Amyloid-beta-induced mitochondrial dysfunction

Abstract

As an important molecule in the pathogenesis of Alzheimer's disease (AD), amyloid-beta (Abeta) interferes with multiple aspects of mitochondrial function, including energy metabolism failure, production of reactive oxygen species (ROS) and permeability transition pore formation. Recent studies have demonstrated that Abeta progressively accumulates within mitochondrial matrix, providing a direct link to mitochondrial toxicity. Abeta-binding alcohol dehydrogenase (ABAD) is localized to the mitochondrial matrix and binds to mitochondrial Abeta.

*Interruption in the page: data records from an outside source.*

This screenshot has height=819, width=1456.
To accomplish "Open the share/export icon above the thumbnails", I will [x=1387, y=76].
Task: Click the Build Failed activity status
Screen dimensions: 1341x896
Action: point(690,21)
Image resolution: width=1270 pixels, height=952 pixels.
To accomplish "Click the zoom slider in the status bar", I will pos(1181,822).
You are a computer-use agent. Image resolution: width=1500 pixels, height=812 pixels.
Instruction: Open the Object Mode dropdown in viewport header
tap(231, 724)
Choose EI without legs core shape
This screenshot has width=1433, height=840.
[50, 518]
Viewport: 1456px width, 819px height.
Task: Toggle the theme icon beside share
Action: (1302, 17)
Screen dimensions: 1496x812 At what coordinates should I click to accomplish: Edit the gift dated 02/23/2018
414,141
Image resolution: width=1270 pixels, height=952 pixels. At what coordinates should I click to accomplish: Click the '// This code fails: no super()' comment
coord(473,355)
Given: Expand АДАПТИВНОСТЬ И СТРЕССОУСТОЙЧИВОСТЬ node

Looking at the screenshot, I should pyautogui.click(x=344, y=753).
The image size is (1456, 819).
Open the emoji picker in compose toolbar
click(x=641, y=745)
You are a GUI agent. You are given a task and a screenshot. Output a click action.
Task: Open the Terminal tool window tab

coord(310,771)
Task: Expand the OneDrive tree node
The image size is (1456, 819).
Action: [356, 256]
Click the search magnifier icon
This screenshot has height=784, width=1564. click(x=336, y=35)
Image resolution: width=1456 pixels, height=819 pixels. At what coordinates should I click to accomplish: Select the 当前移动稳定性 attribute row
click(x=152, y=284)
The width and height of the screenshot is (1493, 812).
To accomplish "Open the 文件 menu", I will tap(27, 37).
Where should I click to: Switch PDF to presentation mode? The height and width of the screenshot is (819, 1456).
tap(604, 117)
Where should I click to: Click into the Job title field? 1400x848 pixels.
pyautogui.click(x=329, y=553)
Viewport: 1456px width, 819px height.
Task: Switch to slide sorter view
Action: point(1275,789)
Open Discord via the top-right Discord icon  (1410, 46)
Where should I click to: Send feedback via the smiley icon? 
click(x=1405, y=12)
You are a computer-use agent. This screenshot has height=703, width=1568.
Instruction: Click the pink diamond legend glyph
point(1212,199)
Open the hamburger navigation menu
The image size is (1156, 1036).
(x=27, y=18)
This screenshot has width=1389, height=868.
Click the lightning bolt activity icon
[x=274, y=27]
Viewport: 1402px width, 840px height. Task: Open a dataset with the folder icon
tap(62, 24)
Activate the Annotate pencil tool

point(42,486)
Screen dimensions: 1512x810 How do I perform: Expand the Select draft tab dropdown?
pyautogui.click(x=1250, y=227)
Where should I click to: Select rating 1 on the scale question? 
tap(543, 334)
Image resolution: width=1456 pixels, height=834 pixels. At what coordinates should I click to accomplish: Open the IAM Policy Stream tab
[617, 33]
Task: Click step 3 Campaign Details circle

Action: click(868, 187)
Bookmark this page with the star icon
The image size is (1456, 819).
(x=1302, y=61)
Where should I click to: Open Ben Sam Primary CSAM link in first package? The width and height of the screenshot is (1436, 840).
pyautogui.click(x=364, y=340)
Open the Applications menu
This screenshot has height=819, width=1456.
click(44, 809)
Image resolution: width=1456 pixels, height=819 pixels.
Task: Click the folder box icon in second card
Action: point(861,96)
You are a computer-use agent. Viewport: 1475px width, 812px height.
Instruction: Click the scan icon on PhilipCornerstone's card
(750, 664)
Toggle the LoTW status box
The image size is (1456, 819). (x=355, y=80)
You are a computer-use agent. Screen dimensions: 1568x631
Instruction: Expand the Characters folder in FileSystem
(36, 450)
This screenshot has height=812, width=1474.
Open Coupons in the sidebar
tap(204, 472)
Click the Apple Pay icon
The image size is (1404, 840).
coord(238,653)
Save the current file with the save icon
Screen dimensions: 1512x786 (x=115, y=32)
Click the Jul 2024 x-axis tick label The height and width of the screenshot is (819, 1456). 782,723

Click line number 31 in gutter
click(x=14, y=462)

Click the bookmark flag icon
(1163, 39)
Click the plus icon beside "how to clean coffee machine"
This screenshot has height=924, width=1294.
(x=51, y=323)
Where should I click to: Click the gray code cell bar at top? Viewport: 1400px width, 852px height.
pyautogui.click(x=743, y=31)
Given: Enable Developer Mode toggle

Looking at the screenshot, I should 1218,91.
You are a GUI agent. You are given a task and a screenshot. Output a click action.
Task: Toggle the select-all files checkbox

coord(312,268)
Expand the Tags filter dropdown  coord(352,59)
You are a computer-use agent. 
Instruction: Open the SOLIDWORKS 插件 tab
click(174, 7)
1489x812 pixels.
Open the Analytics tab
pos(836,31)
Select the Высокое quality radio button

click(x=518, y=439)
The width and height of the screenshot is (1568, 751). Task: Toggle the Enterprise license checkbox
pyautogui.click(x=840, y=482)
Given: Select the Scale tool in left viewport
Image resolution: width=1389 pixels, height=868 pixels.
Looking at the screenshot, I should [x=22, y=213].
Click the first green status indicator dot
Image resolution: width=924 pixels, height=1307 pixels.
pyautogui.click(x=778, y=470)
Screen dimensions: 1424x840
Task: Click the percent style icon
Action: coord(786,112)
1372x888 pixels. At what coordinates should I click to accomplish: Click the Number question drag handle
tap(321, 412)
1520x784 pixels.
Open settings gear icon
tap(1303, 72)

Interaction of ABAD with Abeta exaggerates Abeta-mediated mitochondrial and neuronal perturbation, leading to impaired synaptic function, and dysfunctional spatial learning/memory. Thus, blockade of ABAD/Abeta interaction may be a potential therapeutic strategy for AD.

Fig. 1

Expression of ABAD in transgenic mutant AβPP (Tg mAPP) mice. Analysis of ABAD antigen in various brain regions by ELISA in Tg mAPP mice vs. non-transgenic (NonTg) littermates is shown in panel A. The micrographs demonstrate immunostaining of ABAD in cerebral cortex of Tg mAPP mouse (B) and NonTg control (C).

Fig. 2

Schematic diagram of intramitochondrial trafficking of Aβ and the consequences of interactions between Aβ and ABAD. I, III, IV, V and F₀ denote respiratory chain complexes at mitochondrial inner membrane; + denotes enhancing effect and – denotes inhibitory effect.